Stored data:
·····

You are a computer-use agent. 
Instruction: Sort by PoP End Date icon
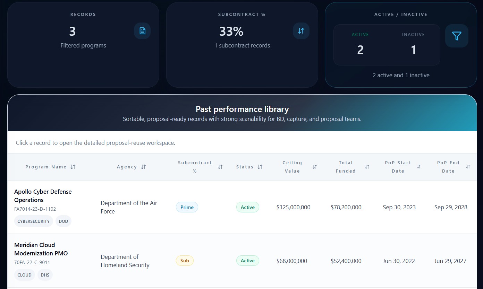468,167
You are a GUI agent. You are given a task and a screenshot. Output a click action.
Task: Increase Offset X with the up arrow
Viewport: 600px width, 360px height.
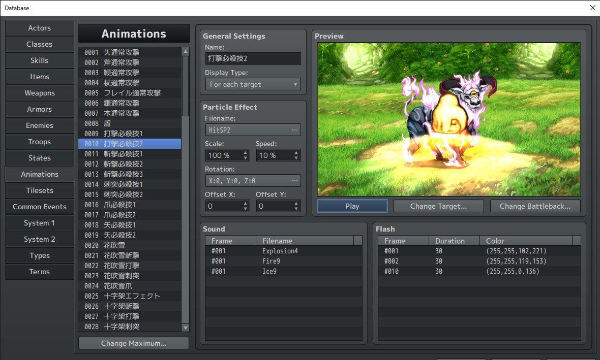click(x=245, y=203)
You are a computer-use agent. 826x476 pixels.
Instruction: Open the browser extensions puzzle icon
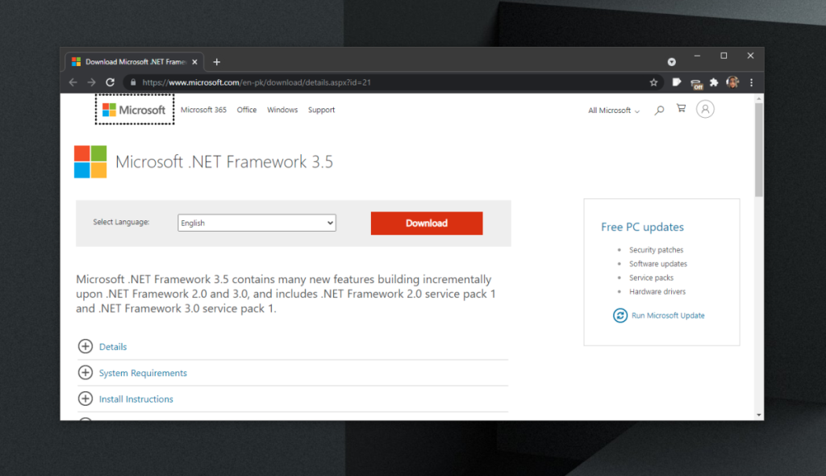[713, 81]
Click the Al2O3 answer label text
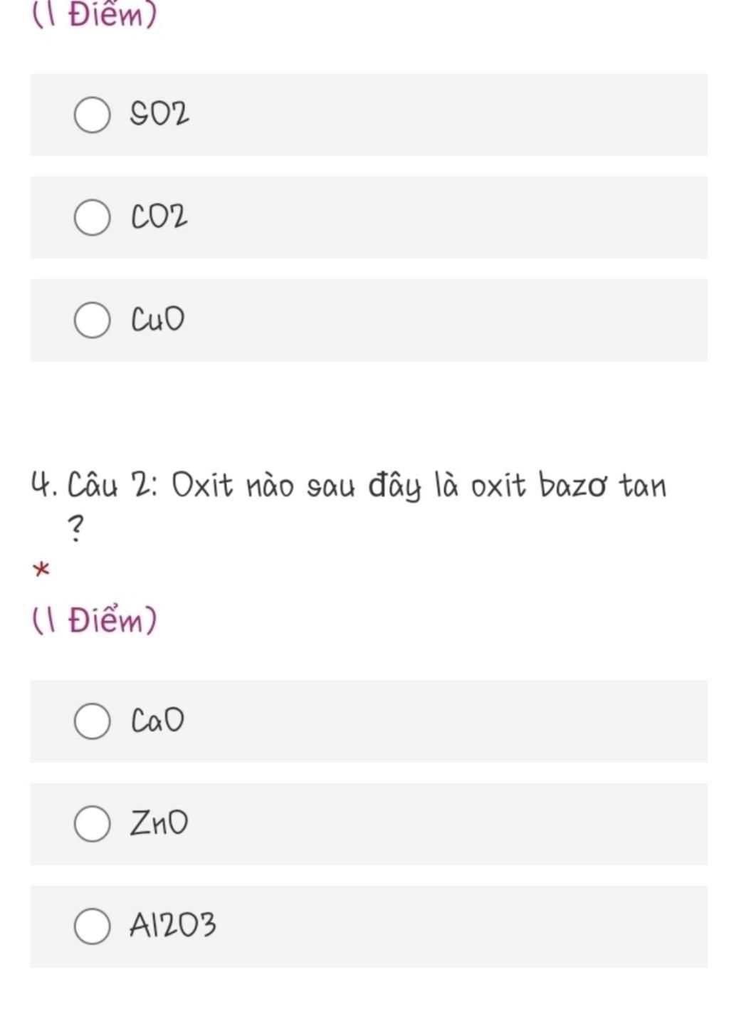The width and height of the screenshot is (729, 1029). (172, 925)
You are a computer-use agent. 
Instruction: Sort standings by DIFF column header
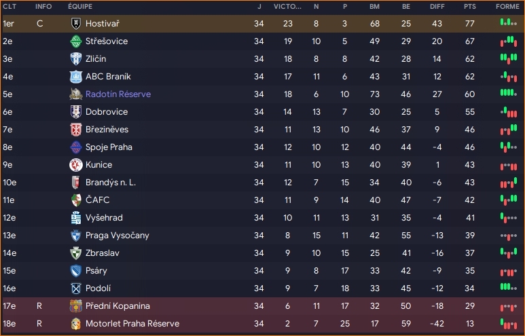click(437, 6)
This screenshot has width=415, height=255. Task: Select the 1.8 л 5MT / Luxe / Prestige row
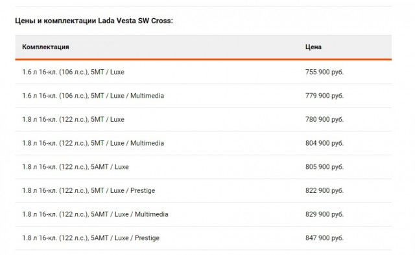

·····

• _Goal of the exercise_:
Each entry is to be transcribed verbatim, and any picture in it is to be skipped.

• _Completed exercise_:
You are a computer-use agent. 
Instruction: Sort by PoP End Date icon
468,167
You are a GUI agent. You are given a task and a screenshot. Output a click action.
Task: Increase Offset X with the up arrow
Viewport: 600px width, 360px height.
click(x=245, y=203)
You are a computer-use agent. 826x476 pixels.
Instruction: Open the browser extensions puzzle icon
[713, 81]
Click the Al2O3 answer label text
The width and height of the screenshot is (729, 1029). (172, 925)
You are a computer-use agent. 
Instruction: Sort standings by DIFF column header
click(437, 6)
This screenshot has width=415, height=255. Task: Select the 1.8 л 5MT / Luxe / Prestige row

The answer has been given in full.